— START SELECTION —

This past year we began working with a semiconductor company that is in the process of a merger with another hi-tech group to enhance their technology and provide their global customers with a feature rich product line. One of the company’s primary concerns in their merger plans was how to make their people ‘change-adept’ and retain their largest asset, their employees.
Corporate mergers on any scale are not always as smooth as the management would like. Often, merging companies suffer a severe employee exodus due to the miss-understanding of why the merger is taking place, staff relocation to another city and state, core values clash, veteran employees do not feel appreciated for past productivity, resentment for newly imported staff, or even the mix of cultural diversity. The ‘change-adept’ are not more proficient than their colleagues, but they demonstrate a different mind-set that they use in meeting change, personally and professionally. These types of folks usually can move through any transitional state not only surviving, but flourishing in shifting times.
What factors help implement & manage change? Each company’s situation is unique, but let’s look at these elements:
• Whether it’s an acquisition, merger, or division re-alignment, clearly state the reason for change such as, product line discontinuance, external forces such as market trends or industry specific demands, other technologies that can expand company growth or even the departure of a respected company leader, perhaps for retirement.
• Recognize that resistance to change comes from a fear of the unknown or an expectation of loss. Leaders address resistance to help individuals reduce it to a minimal manageable level. Your role is not to bulldoze their resistance so you can move ahead, but ask them to assume a part in creating the new company. What will be their commitment and course of action in the next months?
• Help the veteran employees know they are valued as some of the original pillars of the company, both in their professional knowledge and for the culture they have built up to now. It is also important that they understand what will not change. This acknowledgement provides the anchor for them as they face periods of uncertainty.

— END SELECTION —
— START RAW DATA —

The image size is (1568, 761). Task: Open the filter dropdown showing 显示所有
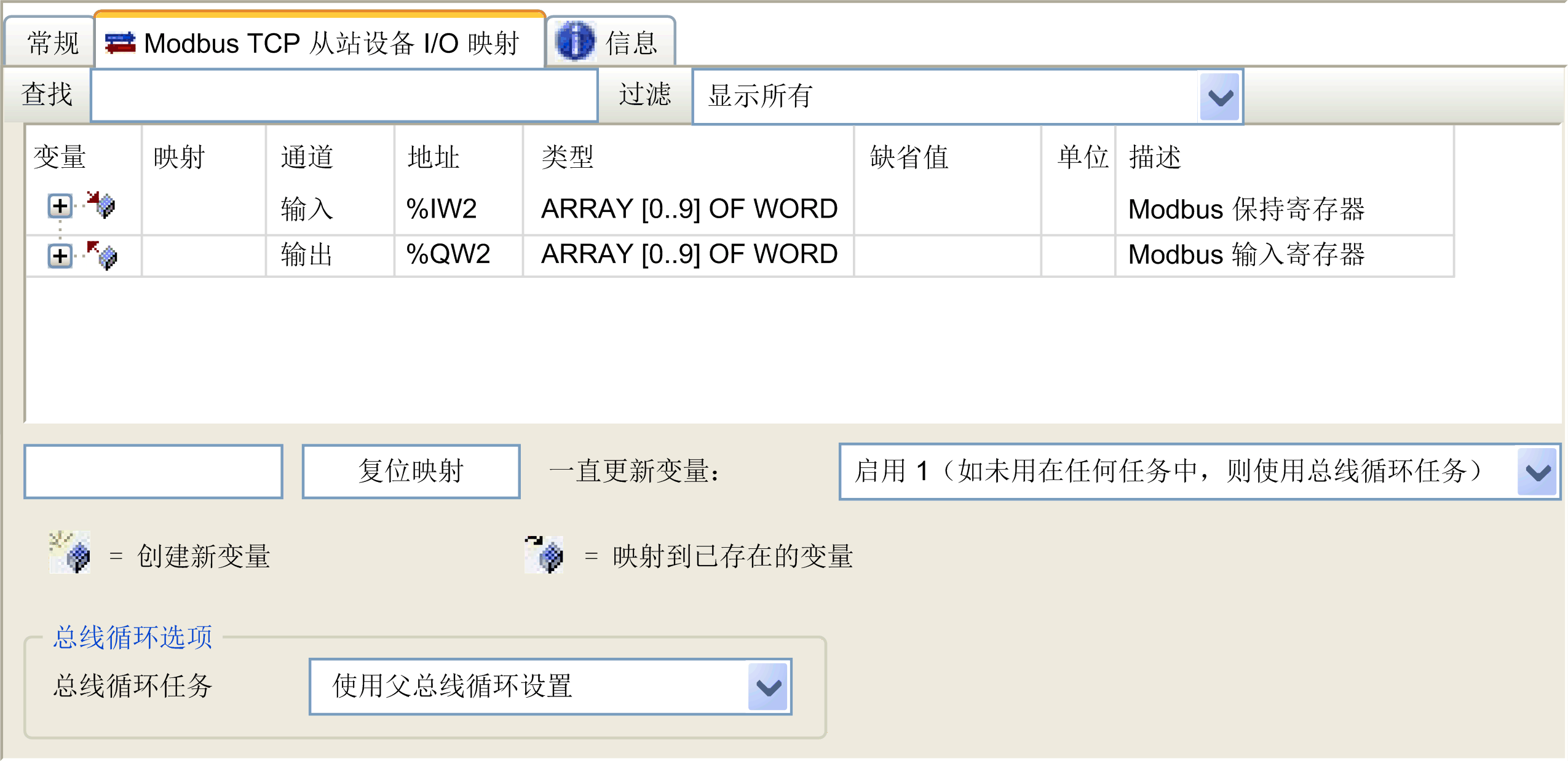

— END RAW DATA —

REQUIRED WORK:
a) According to the passage on corporate mergers, what causes a severe employee exodus in merging companies? List every cause it gives.
b) From the passage on corporate mergers, extract the text starting at "What factors help" and ending at "perhaps for retirement.".
Work only from the passage on corporate mergers and not from the data.

OUTPUTS:
a)
- Misunderstanding of why the merger is taking place
- Staff relocation to another city and state
- A clash of core values
- Veteran employees not feeling appreciated for past productivity
- Resentment toward newly imported staff
- The mix of cultural diversity

b)
What factors help implement & manage change? Each company’s situation is unique, but let’s look at these elements:
• Whether it’s an acquisition, merger, or division re-alignment, clearly state the reason for change such as, product line discontinuance, external forces such as market trends or industry specific demands, other technologies that can expand company growth or even the departure of a respected company leader, perhaps for retirement.